Digital ad spending is in a bind as inflation bites into companies’ marketing budgets. Twitter has more problems than that, with big brands freezing their Twitter adverts in the aftermath of Musk’s takeover. Both Meta’s and Snap’s ad revenue could benefit from their competitors’ loss in the long-term.
- Snap reports slowest rate of growth in Q3 as companies trim marketing budgets
- Advertisers leaving Twitter could be Snap’s and Meta’s gain in the long-term
- The top two social media ETFs are both up in the past month
The Meta Platforms [META] and Snap [SNAP] share prices could stand to benefit from recent mayhem at Twitter headquarters since Elon Musk took the reins, taking the company private along with other sweeping changes. Investors will still be keeping a watchful eye on what Musk does and says next that could drive sentiment to other social media stocks.
Twitter has been a mess since Musk’s $44bn acquisition was completed almost one month ago. Thousands of employees have been fired or resigned, including many engineers responsible for coding, and there have been rumours that the platform is at higher risk of breaking down without their oversight. It’s no surprise that Musk decided to delist Twitter from the New York Stock Exchange.
While the Meta share price has fallen 13.6% in the past month, it has climbed back 14.6% since Musk closed on Twitter on 27 October. Snap has not been as impacted by the acquisition, though its share price has risen 32.9% over the past month and 7.9% since the sale.
Meta’s layoffs and Snap’s digital ad slump
Driving the Meta share price lower has been CEO Mark Zuckerberg’s determination to push on with his vision to build the metaverse. The company’s Reality Labs unit lost $3.7bn in the third quarter (Q3) 2022, wider than the $2.8bn net loss in Q2. Up to 11,000 staff have been laid off this month as tech giant looks to cut expenses while doubling down on its metaverse investments.
Brad Gerstner, the founder of investment firm Altimeter Capital, wrote an open letter to Zuckerberg in which he acknowledged the metaverse’s potential, but called for a $5bn annual cap on investments. As of 25 October, Altimeter had a 0.1% stake in Meta, comprised of 2.5m shares.

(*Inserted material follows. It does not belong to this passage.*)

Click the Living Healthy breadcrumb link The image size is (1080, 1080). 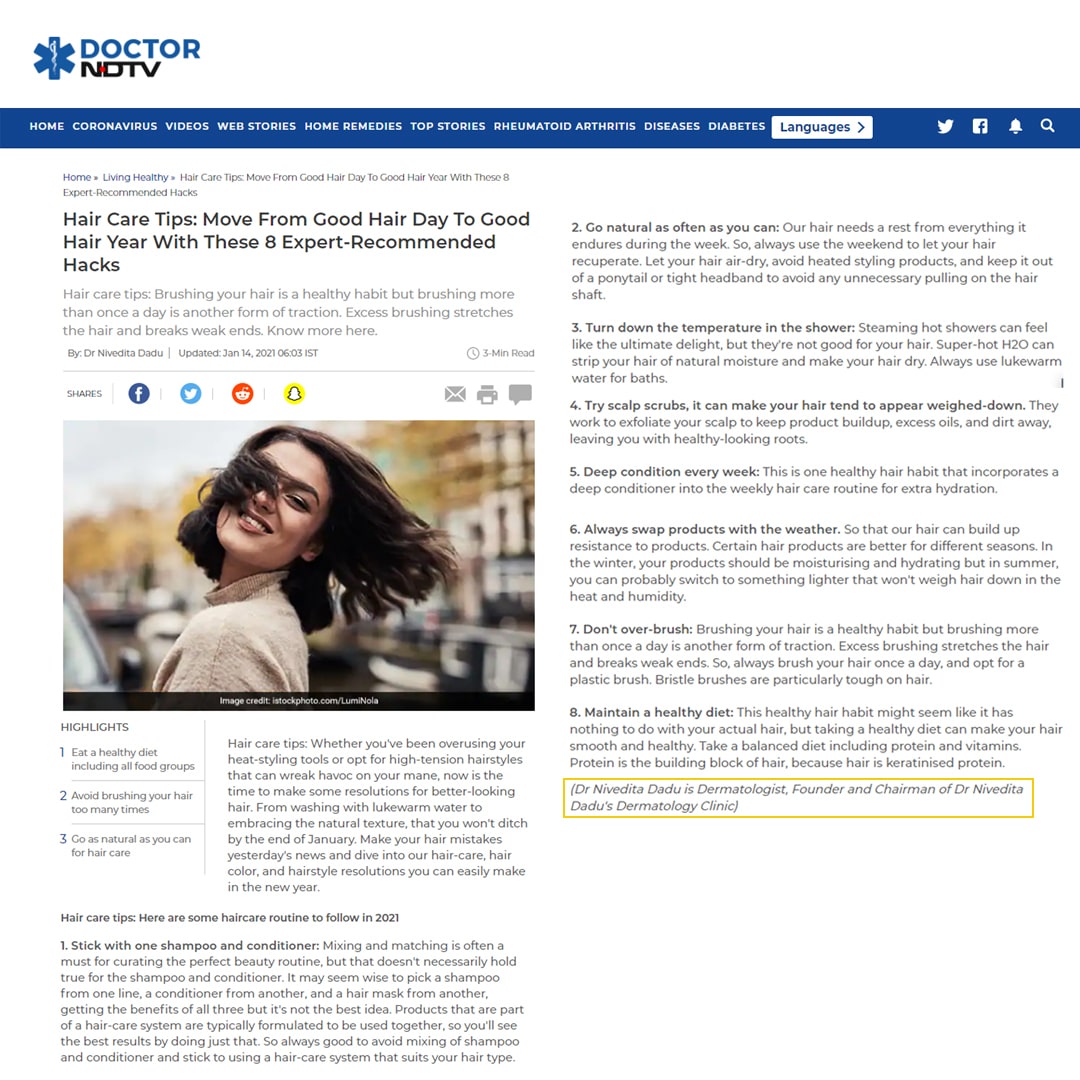[135, 178]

Snap’s share price has been on the up despite its Q3 2022 earnings indicating a slowdown in digital ad spending. It reported sales of $1.13bn, up 6% year-over-year, its slowest rate of growth as a public company.
As well as the challenging macro environment, there’s also the fact that “[a]dvertisers still don’t understand the platform and consider it experimental,” Jasmine Enberg, a principal analyst at Insider Intelligence, told the New York Times following Snap’s Q3 earnings.
Twitter’s lost ad dollars
General Mills [GIS], General Motors [GM] and Mondelez [MDLZ] are just a few of the big-name brands to have paused their ad spend on Twitter in the past few weeks. Most of these advertisers are waiting for Musk’s plan for Twitter – regarding content moderation, in particular – to become clearer.

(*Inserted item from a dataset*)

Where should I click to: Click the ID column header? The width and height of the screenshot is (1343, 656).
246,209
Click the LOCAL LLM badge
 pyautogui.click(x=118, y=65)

In the meantime, Twitter’s lost ad dollars could be Snap and Meta’s gain. In a note to clients seen by Barron’s, MKM Partners' Rohit Kulkarni suggested Meta as the most likely beneficiary of Twitter’s losses over the next six months.
Snap stands to benefit, too. According to web analytics firm SimilarWeb, traffic to the subdomain ‘ads.twitter.com’ fell 19% year-over-year in October, while traffic to ‘ads.snapchat.com’ jumped 47% from October last year.
Musk has indicated his intention to step back and appoint someone to run Twitter in his stead. The right candidate could calm the nerves of investors. In a tweet this month, Wedbush analyst Dan Ives also suggested that “Musk refocuses back on the golden child Tesla”.
Funds in focus: Global X Social Media ETF
Though 2022 has been difficult for tech and social media stocks, recent gains suggest that investors have reason to be optimistic. Most ETFs holding these stocks are down year-to-date, but have gained over the past month.
Meta is the second-biggest holding in the Global X Social Media ETF [SOCL], with a weighting of 9.09% as of 22 November. Snap is the fourth-biggest and has been allocated 6.29% of the portfolio. The fund is down 46% year-to-date, but up 12.1% in the past month.
As of 22 November, the two companies both appear in the top 10 holdings of the VanEck Social Sentiment ETF [BUZZ]. Meta is seventh with a weighting of 3.03% and Snap 11th with a weighting of 2.81%. The fund is down 42.2% year-to-date, but up 4.3% in the past month.
As of 24 November, Meta is also the tenth largest holding in the Invesco QQQ Trust ETF [QQQ], with a weighting of 2.12%. The fund is down 27% year-to-date, but has gained 4.9% in the past month.